Gunmen kill 38 villagers in northern Nigeria's Kaduna state
KADUNA, Nigeria, Dec 20 (Reuters) - Gunmen killed at least 38 villagers in northwestern Nigeria's Kaduna state, residents and a local community group said on Tuesday, a region chronically marred by armed violence.
During the attack, which started late on Sunday night and continued into the early hours of Monday morning, armed men shot people and burned at least 100 houses, said Luka Binniyat, spokesperson for the Southern Kaduna Peoples Union (SKPU).
Resident Jasen Joseph said the attackers had killed some people with machetes. "I lost many friends, uncles, parents and mentors in this place," he told Reuters. "If you go down there, the two streets, you will see corpses everywhere."
Binniyat said 12 survivors from the attacks in the Kaura local government area were receiving hospital treatment.
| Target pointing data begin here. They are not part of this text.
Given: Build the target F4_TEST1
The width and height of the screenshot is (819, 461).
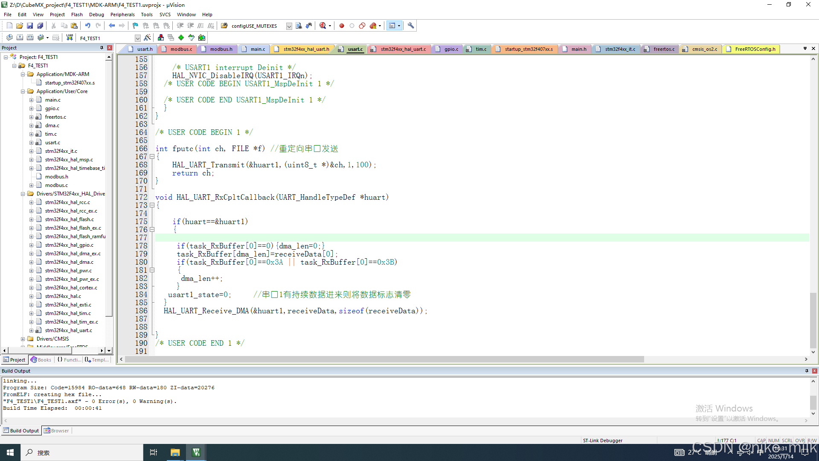Looking at the screenshot, I should (20, 37).
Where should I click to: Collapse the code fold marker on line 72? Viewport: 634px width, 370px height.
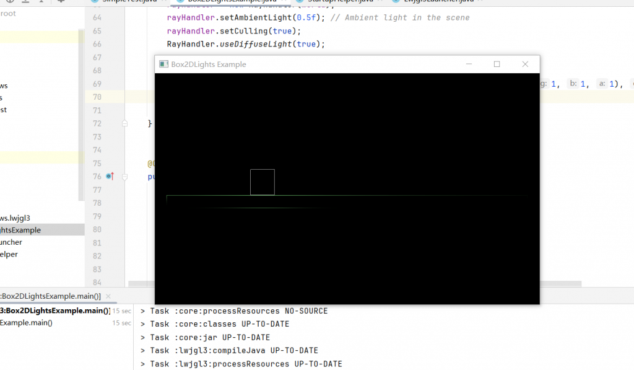pos(125,124)
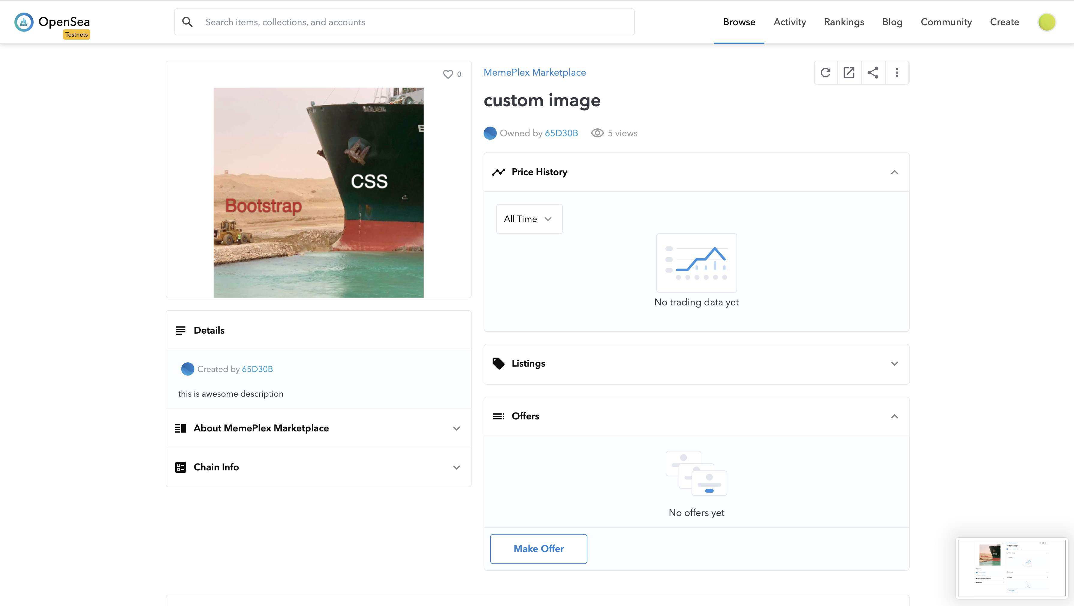Screen dimensions: 1074x606
Task: Open the All Time range dropdown
Action: click(529, 219)
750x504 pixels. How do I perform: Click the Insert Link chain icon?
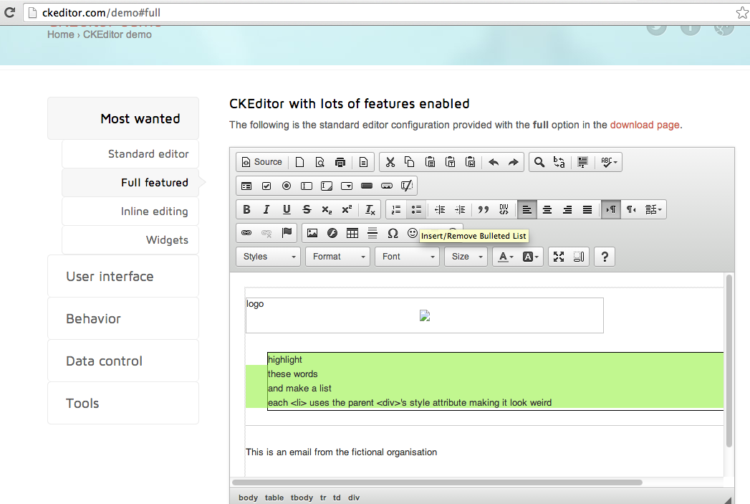click(246, 233)
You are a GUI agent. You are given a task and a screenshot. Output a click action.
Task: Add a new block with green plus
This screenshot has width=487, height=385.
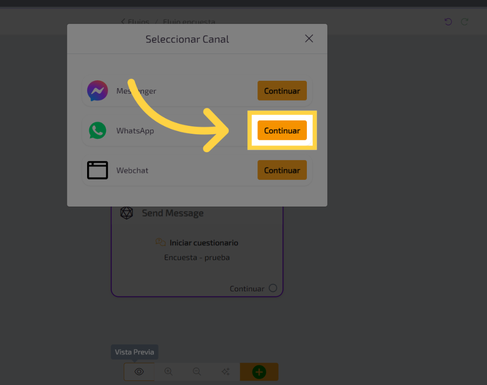pyautogui.click(x=259, y=372)
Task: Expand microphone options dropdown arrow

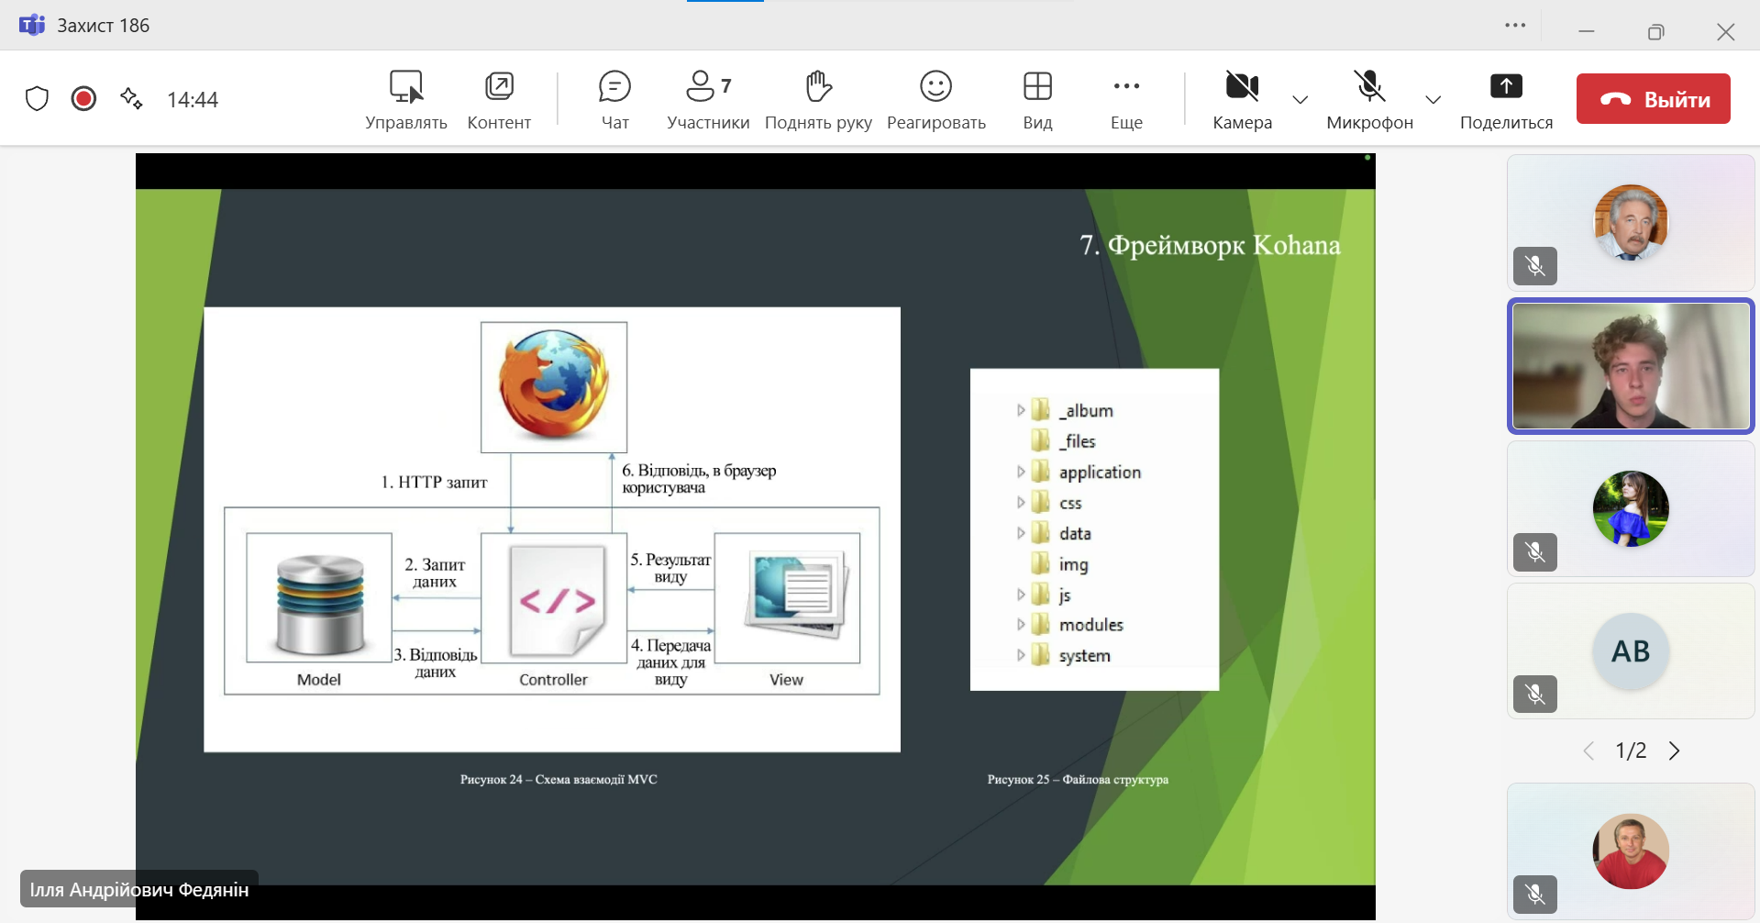Action: click(x=1433, y=99)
Gangs of armed men have attacked hundreds of local communities across northwestern Nigeria in recent years, while Islamist militants continue to stage attacks in the northeast.
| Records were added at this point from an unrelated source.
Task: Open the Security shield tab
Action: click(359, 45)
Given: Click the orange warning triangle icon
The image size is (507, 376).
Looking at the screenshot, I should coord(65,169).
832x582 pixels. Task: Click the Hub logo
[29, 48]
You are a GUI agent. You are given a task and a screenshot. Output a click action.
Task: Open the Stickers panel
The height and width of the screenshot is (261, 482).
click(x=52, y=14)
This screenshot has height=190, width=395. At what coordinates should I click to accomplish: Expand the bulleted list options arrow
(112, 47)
Binniyat said 46 people in all had been killed in unprovoked attacks in southern Kaduna in the five days to Monday, and that volunteers were searching for missing persons.
Villagers had seen "strange herdsmen" setting up camp near the area in the days before the attacks began.
"Thousands of residents of these two sacked communities and surrounding villages are leaving their homes in droves as (internally displaced people) for any area they may find some measure of safety," Binniyat said in a statement on Monday.
"We condemn the resurgence of these mass slaughters and call on government to take its responsibility to secure lives and property very seriously or it should leave the stage."
A Nigerian police spokesman did not immediately respond to request for comment.